New productive intervals are being found, including several that are not Granite Washes and some that have never been drilled horizontally.

As long ago as the 1970s, many wells drilled to 15,000 ft or deeper for gas discovered oil indications in the Granite Washes that were uneconomic in vertical wellbores. A 4,000-ft lateral with as many as 20 frac stages today can IP an average 55 MMcfd and 350 b/d, 50% oil, condensate, and NGL, or 10 or more times that of a vertical well.

As a gas basin, the Anadarko lacks liquids pipelines, and with the increased drilling during drought water is a major issue. Trucks are in high demand to haul water and hydrocarbon liquids until it becomes clear where to lay gathering systems.

Midcontinent Mississippi lime

This conventional formation is a thick, high-permeability carbonate at about 6,000 ft that has been partly drained by 7,800 vertical wells in northern Oklahoma and southern Kansas the past 30 years.

One operator, SandRidge Energy Inc., has drilled 111 horizontal wells and believes it has established reserves that average 390,000 bbl of oil equivalent/well.

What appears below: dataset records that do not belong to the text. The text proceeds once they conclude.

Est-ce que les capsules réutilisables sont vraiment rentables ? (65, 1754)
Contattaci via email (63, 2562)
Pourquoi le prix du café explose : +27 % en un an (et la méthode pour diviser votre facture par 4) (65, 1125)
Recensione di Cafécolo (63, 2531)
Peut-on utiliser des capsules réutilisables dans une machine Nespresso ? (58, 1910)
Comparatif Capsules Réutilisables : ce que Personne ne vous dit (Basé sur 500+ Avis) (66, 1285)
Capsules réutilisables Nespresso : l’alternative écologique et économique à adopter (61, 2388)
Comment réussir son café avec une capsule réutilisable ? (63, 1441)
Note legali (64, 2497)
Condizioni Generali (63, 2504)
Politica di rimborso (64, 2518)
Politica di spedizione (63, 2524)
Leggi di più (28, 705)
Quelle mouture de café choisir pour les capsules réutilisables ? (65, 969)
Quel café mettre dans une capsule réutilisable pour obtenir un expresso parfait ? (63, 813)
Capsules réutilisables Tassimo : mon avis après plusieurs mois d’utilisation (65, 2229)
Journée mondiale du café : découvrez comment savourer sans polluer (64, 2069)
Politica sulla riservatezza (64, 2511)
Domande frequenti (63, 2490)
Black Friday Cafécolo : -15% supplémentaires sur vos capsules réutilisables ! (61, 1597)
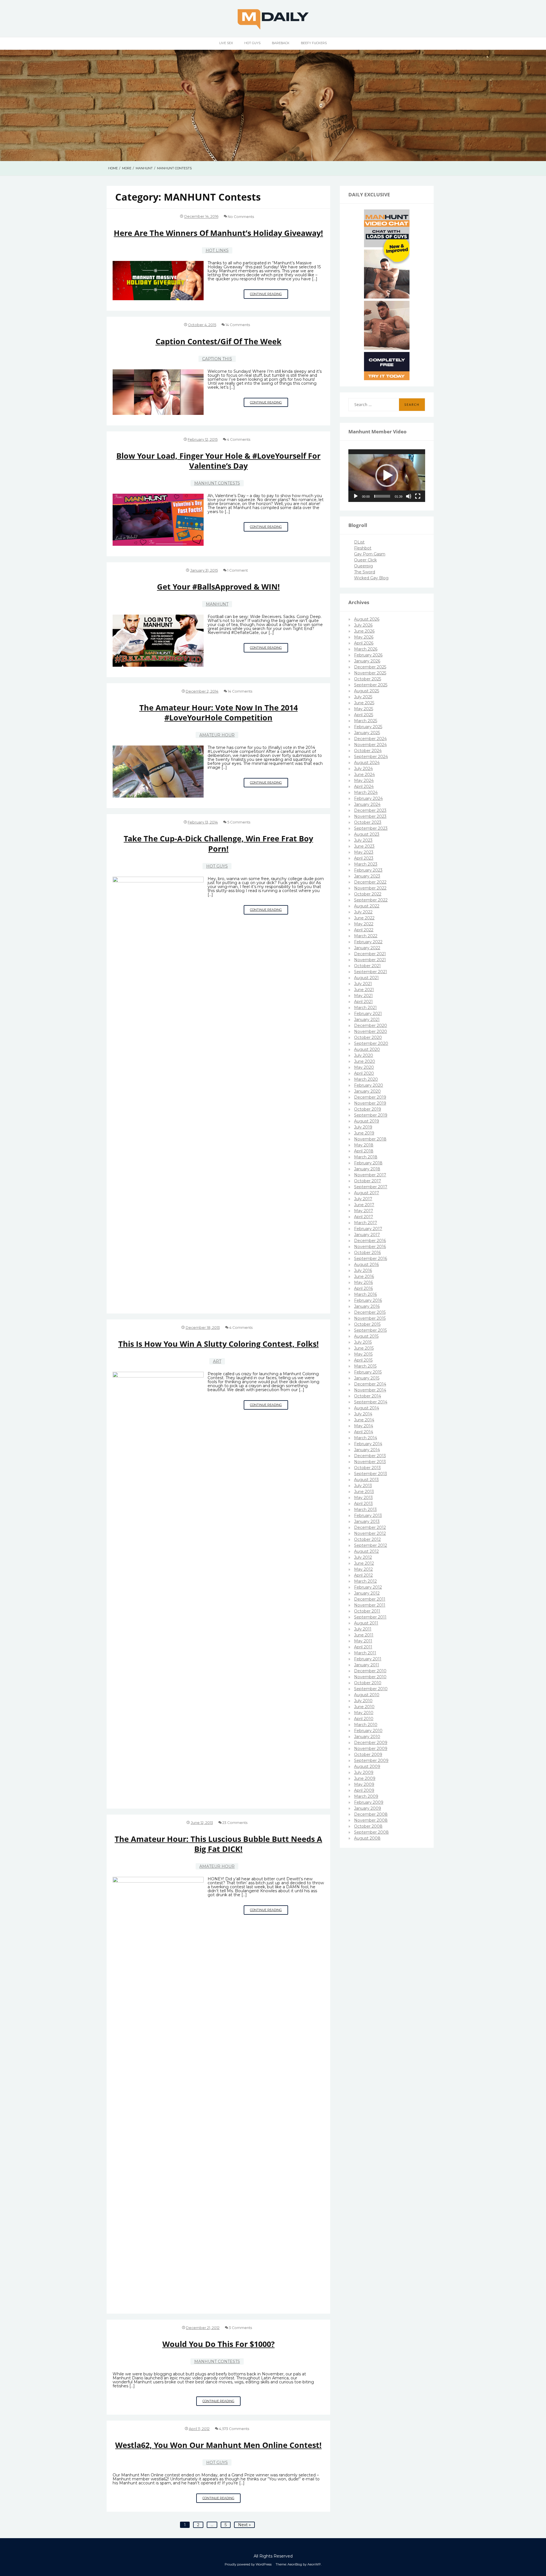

SandRidge is completing its first well in Comanche County, Kan., and is also drilling in Harper, Sumner, and Barber counties.

The company said the play needs a 30,000 b/d water disposal well and water gathering system for every 10 producing wells.

Smackover Brown Dense

Drilling is just getting under way in a horizontal play for oil in Upper Jurassic Lower Smackover Brown Dense dolomite along the Arkansas-Louisiana state line.

Southwestern Energy Co. has a well permitted in Columbia County, Ark., and plans to drill in Claiborne Parish, La., before the year is up. Devon Energy Corp. has a permit to drill in Morehouse Parish, La.

Southwestern disclosed that it holds 460,000 net acres and has made a $150 million investment in land and geoscience work. It said the formation's commerciality is undermined but promising. The company's first well will go to 8,900 ft true vertical depth and have a 3,500-ft lateral.

Monterey shale onshore

With only 50 rigs running in California, a shale that ranks as one of the oldest plays in the US is attracting more participants in several basins.

Occidental Petroleum Corp.'s 2009 Kern County discovery reawakened interest in California, and in May 2010 Oxy said it was starting a 4-year development program for shale production. It said it would appraise more than 15 identified areas, drill 10-15 test wells/year, and shoot the largest 3D seismic program in California history.

Venoco Inc., Denver, is a proponent of drilling the Monterey vertically onshore. Underground Energy Inc., Santa Barbara, has Monterey prospects in the Asphaltea area in the Santa Maria basin in northern Santa Barbara County.

At current oil prices and with horizontal drilling and multistage fracturing, some operators suggest Monterey shale oil recovery eventually could eclipse that of the Bakken.